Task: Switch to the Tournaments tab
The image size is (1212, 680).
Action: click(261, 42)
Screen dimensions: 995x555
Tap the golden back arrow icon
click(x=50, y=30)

********

Transcribe all of the data above line by line, changing no character.

THE RESULT |
Task: Switch to the Tournaments tab
The image size is (1212, 680).
Action: click(261, 42)
Screen dimensions: 995x555
Tap the golden back arrow icon
click(x=50, y=30)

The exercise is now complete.